**Assignment:** Only the lines below from the one containing "Image resolution: width=1285" to the one containing "Task: Click hammer icon beside Flip operands" should be repeated, both included and unchanged.

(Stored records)
───
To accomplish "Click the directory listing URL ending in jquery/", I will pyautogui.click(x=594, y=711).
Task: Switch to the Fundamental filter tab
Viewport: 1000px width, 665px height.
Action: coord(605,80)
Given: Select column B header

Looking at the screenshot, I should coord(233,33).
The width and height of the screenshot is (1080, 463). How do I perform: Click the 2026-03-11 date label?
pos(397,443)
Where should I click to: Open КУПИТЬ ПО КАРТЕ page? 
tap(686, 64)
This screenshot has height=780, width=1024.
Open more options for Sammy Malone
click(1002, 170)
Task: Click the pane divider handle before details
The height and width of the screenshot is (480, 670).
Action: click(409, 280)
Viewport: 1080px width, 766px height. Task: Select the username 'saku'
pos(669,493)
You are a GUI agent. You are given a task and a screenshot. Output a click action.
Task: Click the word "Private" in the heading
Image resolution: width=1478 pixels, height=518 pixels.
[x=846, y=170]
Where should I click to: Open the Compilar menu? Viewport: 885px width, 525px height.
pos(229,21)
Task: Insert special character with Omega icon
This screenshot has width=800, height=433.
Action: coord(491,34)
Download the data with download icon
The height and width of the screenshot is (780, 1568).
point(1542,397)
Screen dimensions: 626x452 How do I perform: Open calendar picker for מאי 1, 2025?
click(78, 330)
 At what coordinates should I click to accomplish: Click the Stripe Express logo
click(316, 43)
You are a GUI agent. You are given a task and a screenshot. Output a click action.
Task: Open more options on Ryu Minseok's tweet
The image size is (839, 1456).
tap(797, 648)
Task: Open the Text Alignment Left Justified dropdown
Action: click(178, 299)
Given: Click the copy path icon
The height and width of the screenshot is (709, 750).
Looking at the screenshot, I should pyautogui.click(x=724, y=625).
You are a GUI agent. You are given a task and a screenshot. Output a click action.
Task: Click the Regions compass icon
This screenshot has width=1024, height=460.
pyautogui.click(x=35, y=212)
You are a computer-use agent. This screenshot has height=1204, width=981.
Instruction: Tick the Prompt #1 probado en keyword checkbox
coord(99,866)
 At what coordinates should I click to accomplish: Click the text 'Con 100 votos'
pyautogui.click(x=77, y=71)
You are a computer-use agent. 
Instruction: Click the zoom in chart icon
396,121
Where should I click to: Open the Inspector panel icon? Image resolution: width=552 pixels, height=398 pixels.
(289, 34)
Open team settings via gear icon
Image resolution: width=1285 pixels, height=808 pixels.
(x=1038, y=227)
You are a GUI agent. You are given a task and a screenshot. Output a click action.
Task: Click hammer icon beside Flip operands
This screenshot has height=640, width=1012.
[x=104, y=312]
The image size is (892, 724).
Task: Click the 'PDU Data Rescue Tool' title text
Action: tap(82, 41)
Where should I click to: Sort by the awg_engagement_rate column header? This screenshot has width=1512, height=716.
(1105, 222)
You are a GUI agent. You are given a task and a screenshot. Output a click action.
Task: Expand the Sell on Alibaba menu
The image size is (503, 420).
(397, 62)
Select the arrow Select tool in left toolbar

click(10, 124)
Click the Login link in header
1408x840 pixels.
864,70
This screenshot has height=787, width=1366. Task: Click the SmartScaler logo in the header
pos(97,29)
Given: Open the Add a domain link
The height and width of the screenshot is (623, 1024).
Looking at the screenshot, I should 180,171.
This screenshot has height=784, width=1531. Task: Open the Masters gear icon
───
**Written reply:**
Image resolution: width=1285 pixels, height=808 pixels.
(x=1038, y=227)
You are a GUI agent. You are given a task and a screenshot. Output a click action.
Task: Click hammer icon beside Flip operands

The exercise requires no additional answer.